Requirement → Return every one of the entries below verbatim, with no changes.

Information given →
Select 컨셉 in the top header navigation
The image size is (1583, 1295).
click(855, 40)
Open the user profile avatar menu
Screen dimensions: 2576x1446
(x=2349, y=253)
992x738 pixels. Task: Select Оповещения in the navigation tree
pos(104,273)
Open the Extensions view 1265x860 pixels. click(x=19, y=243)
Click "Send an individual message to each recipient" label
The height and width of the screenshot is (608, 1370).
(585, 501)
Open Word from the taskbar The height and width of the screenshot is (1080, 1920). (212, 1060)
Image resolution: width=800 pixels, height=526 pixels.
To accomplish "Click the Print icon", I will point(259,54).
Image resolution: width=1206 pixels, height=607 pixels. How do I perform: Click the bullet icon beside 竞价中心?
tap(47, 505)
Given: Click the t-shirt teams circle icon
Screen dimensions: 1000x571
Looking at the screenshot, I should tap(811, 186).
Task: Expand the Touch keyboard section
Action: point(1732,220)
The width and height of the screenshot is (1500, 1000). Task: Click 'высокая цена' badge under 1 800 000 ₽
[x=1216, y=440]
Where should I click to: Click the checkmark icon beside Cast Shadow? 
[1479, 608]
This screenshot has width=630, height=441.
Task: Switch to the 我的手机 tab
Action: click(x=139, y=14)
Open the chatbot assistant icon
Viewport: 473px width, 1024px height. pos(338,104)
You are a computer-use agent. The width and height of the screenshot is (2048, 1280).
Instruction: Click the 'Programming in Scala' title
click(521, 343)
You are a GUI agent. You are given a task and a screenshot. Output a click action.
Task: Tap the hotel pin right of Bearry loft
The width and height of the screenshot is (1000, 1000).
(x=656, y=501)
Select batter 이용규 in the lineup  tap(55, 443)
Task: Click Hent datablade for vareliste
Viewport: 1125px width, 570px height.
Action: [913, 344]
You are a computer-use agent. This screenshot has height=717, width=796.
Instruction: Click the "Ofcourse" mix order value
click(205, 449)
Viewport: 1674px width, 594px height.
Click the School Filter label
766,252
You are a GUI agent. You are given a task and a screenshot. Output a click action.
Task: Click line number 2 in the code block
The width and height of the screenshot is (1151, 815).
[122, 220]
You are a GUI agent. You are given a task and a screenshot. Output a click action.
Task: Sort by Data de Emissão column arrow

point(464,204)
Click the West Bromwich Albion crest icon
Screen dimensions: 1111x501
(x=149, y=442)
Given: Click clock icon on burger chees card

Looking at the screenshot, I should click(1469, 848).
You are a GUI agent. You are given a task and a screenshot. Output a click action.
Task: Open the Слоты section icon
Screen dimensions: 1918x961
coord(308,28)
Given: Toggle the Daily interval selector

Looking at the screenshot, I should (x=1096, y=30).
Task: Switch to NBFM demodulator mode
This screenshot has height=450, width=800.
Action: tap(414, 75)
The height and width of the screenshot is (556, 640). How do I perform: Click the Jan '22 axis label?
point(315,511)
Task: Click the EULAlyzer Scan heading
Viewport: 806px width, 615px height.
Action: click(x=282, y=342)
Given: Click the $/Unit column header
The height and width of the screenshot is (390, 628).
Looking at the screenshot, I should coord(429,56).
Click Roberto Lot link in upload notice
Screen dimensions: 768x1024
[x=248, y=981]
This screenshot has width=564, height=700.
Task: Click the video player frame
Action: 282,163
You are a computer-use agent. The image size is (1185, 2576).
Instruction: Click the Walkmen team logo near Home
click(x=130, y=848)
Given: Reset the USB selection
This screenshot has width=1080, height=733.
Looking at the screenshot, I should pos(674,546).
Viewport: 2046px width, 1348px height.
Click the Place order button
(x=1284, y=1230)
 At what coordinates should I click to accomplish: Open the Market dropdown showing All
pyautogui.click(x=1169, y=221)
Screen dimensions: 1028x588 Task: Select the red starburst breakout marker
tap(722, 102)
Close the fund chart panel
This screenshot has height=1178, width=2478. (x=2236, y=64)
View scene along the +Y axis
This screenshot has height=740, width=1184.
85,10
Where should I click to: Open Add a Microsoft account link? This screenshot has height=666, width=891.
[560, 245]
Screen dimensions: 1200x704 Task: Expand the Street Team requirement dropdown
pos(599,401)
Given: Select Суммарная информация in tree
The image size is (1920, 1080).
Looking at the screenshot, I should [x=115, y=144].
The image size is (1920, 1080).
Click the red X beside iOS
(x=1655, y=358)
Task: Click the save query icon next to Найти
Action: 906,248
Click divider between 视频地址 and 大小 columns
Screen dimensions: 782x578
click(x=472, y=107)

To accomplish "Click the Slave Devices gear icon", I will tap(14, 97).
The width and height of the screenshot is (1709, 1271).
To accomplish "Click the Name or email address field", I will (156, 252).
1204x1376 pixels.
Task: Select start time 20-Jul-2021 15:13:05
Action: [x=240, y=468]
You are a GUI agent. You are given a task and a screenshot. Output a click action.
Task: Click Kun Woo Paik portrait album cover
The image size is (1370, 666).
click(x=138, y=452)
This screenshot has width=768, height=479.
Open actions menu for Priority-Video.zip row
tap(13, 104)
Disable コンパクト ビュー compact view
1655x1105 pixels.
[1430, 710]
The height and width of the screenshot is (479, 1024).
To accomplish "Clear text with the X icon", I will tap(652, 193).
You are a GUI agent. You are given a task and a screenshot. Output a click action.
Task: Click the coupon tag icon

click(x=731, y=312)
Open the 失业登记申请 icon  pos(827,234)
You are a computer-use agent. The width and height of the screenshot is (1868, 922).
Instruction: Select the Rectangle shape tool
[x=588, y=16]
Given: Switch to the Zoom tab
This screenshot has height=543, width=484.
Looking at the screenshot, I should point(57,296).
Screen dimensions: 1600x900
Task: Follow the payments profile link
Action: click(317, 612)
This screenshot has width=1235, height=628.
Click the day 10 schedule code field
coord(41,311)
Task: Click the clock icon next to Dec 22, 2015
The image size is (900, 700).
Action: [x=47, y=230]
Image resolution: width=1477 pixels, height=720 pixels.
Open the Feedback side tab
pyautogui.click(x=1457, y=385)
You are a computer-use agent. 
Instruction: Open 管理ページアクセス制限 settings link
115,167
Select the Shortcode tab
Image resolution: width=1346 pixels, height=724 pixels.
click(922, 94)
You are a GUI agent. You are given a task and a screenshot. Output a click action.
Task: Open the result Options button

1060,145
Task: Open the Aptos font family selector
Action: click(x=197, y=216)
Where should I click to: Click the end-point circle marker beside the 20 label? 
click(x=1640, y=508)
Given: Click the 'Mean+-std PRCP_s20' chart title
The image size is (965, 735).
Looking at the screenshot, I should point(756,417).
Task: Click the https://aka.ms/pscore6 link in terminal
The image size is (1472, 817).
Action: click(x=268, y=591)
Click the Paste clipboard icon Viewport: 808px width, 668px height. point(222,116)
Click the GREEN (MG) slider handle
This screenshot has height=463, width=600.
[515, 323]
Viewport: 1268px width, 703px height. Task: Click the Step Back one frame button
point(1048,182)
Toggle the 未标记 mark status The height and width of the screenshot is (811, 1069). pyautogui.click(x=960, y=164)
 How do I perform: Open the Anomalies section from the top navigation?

Answer below →
Select 컨셉 in the top header navigation
The image size is (1583, 1295).
click(855, 40)
Open the user profile avatar menu
Screen dimensions: 2576x1446
(x=2349, y=253)
992x738 pixels. Task: Select Оповещения in the navigation tree
pos(104,273)
Open the Extensions view 1265x860 pixels. click(x=19, y=243)
Click "Send an individual message to each recipient" label
The height and width of the screenshot is (608, 1370).
(585, 501)
Open Word from the taskbar The height and width of the screenshot is (1080, 1920). (212, 1060)
Image resolution: width=800 pixels, height=526 pixels.
To accomplish "Click the Print icon", I will point(259,54).
Image resolution: width=1206 pixels, height=607 pixels. How do I perform: Click the bullet icon beside 竞价中心?
tap(47, 505)
Given: Click the t-shirt teams circle icon
Screen dimensions: 1000x571
Looking at the screenshot, I should tap(811, 186).
Task: Expand the Touch keyboard section
Action: point(1732,220)
The width and height of the screenshot is (1500, 1000). Task: Click 'высокая цена' badge under 1 800 000 ₽
[x=1216, y=440]
Where should I click to: Click the checkmark icon beside Cast Shadow? 
[1479, 608]
This screenshot has width=630, height=441.
Task: Switch to the 我的手机 tab
Action: click(x=139, y=14)
Open the chatbot assistant icon
Viewport: 473px width, 1024px height. pos(338,104)
You are a computer-use agent. The width and height of the screenshot is (2048, 1280).
Instruction: Click the 'Programming in Scala' title
click(521, 343)
You are a GUI agent. You are given a task and a screenshot. Output a click action.
Task: Tap the hotel pin right of Bearry loft
The width and height of the screenshot is (1000, 1000).
(x=656, y=501)
Select batter 이용규 in the lineup  tap(55, 443)
Task: Click Hent datablade for vareliste
Viewport: 1125px width, 570px height.
Action: [913, 344]
You are a computer-use agent. This screenshot has height=717, width=796.
Instruction: Click the "Ofcourse" mix order value
click(205, 449)
Viewport: 1674px width, 594px height.
Click the School Filter label
766,252
You are a GUI agent. You are given a task and a screenshot. Output a click action.
Task: Click line number 2 in the code block
The width and height of the screenshot is (1151, 815).
[122, 220]
You are a GUI agent. You are given a task and a screenshot. Output a click action.
Task: Sort by Data de Emissão column arrow

point(464,204)
Click the West Bromwich Albion crest icon
Screen dimensions: 1111x501
(x=149, y=442)
Given: Click clock icon on burger chees card

Looking at the screenshot, I should click(1469, 848).
You are a GUI agent. You are given a task and a screenshot. Output a click action.
Task: Open the Слоты section icon
Screen dimensions: 1918x961
coord(308,28)
Given: Toggle the Daily interval selector

Looking at the screenshot, I should (x=1096, y=30).
Task: Switch to NBFM demodulator mode
This screenshot has height=450, width=800.
Action: tap(414, 75)
The height and width of the screenshot is (556, 640). How do I perform: Click the Jan '22 axis label?
point(315,511)
Task: Click the EULAlyzer Scan heading
Viewport: 806px width, 615px height.
Action: click(x=282, y=342)
Given: Click the $/Unit column header
The height and width of the screenshot is (390, 628).
Looking at the screenshot, I should coord(429,56).
Click Roberto Lot link in upload notice
Screen dimensions: 768x1024
[x=248, y=981]
This screenshot has width=564, height=700.
Task: Click the video player frame
Action: 282,163
You are a computer-use agent. The image size is (1185, 2576).
Instruction: Click the Walkmen team logo near Home
click(x=130, y=848)
Given: Reset the USB selection
This screenshot has width=1080, height=733.
Looking at the screenshot, I should pos(674,546).
Viewport: 2046px width, 1348px height.
Click the Place order button
(x=1284, y=1230)
 At what coordinates should I click to accomplish: Open the Market dropdown showing All
pyautogui.click(x=1169, y=221)
Screen dimensions: 1028x588 Task: Select the red starburst breakout marker
tap(722, 102)
Close the fund chart panel
This screenshot has height=1178, width=2478. (x=2236, y=64)
View scene along the +Y axis
This screenshot has height=740, width=1184.
85,10
Where should I click to: Open Add a Microsoft account link? This screenshot has height=666, width=891.
[560, 245]
Screen dimensions: 1200x704 Task: Expand the Street Team requirement dropdown
pos(599,401)
Given: Select Суммарная информация in tree
The image size is (1920, 1080).
Looking at the screenshot, I should [x=115, y=144].
The image size is (1920, 1080).
Click the red X beside iOS
(x=1655, y=358)
Task: Click the save query icon next to Найти
Action: 906,248
Click divider between 视频地址 and 大小 columns
Screen dimensions: 782x578
click(x=472, y=107)

To accomplish "Click the Slave Devices gear icon", I will tap(14, 97).
The width and height of the screenshot is (1709, 1271).
To accomplish "Click the Name or email address field", I will (156, 252).
1204x1376 pixels.
Task: Select start time 20-Jul-2021 15:13:05
Action: [x=240, y=468]
You are a GUI agent. You are given a task and a screenshot. Output a click action.
Task: Click Kun Woo Paik portrait album cover
The image size is (1370, 666).
click(x=138, y=452)
This screenshot has width=768, height=479.
Open actions menu for Priority-Video.zip row
tap(13, 104)
Disable コンパクト ビュー compact view
1655x1105 pixels.
[1430, 710]
The height and width of the screenshot is (479, 1024).
To accomplish "Clear text with the X icon", I will tap(652, 193).
You are a GUI agent. You are given a task and a screenshot. Output a click action.
Task: Click the coupon tag icon

click(x=731, y=312)
Open the 失业登记申请 icon  pos(827,234)
You are a computer-use agent. The width and height of the screenshot is (1868, 922).
Instruction: Select the Rectangle shape tool
[x=588, y=16]
Given: Switch to the Zoom tab
This screenshot has height=543, width=484.
Looking at the screenshot, I should point(57,296).
Screen dimensions: 1600x900
Task: Follow the payments profile link
Action: click(317, 612)
This screenshot has width=1235, height=628.
Click the day 10 schedule code field
coord(41,311)
Task: Click the clock icon next to Dec 22, 2015
The image size is (900, 700).
Action: [x=47, y=230]
Image resolution: width=1477 pixels, height=720 pixels.
Open the Feedback side tab
pyautogui.click(x=1457, y=385)
You are a computer-use agent. 
Instruction: Open 管理ページアクセス制限 settings link
115,167
Select the Shortcode tab
Image resolution: width=1346 pixels, height=724 pixels.
click(922, 94)
You are a GUI agent. You are given a task and a screenshot. Output a click action.
Task: Open the result Options button

1060,145
Task: Open the Aptos font family selector
Action: click(x=197, y=216)
Where should I click to: Click the end-point circle marker beside the 20 label? 
click(x=1640, y=508)
Given: Click the 'Mean+-std PRCP_s20' chart title
The image size is (965, 735).
Looking at the screenshot, I should point(756,417).
Task: Click the https://aka.ms/pscore6 link in terminal
The image size is (1472, 817).
Action: click(x=268, y=591)
Click the Paste clipboard icon Viewport: 808px width, 668px height. point(222,116)
Click the GREEN (MG) slider handle
This screenshot has height=463, width=600.
[515, 323]
Viewport: 1268px width, 703px height. Task: Click the Step Back one frame button
point(1048,182)
Toggle the 未标记 mark status The height and width of the screenshot is (811, 1069). pyautogui.click(x=960, y=164)
 How do I perform: Open the Anomalies section from the top navigation?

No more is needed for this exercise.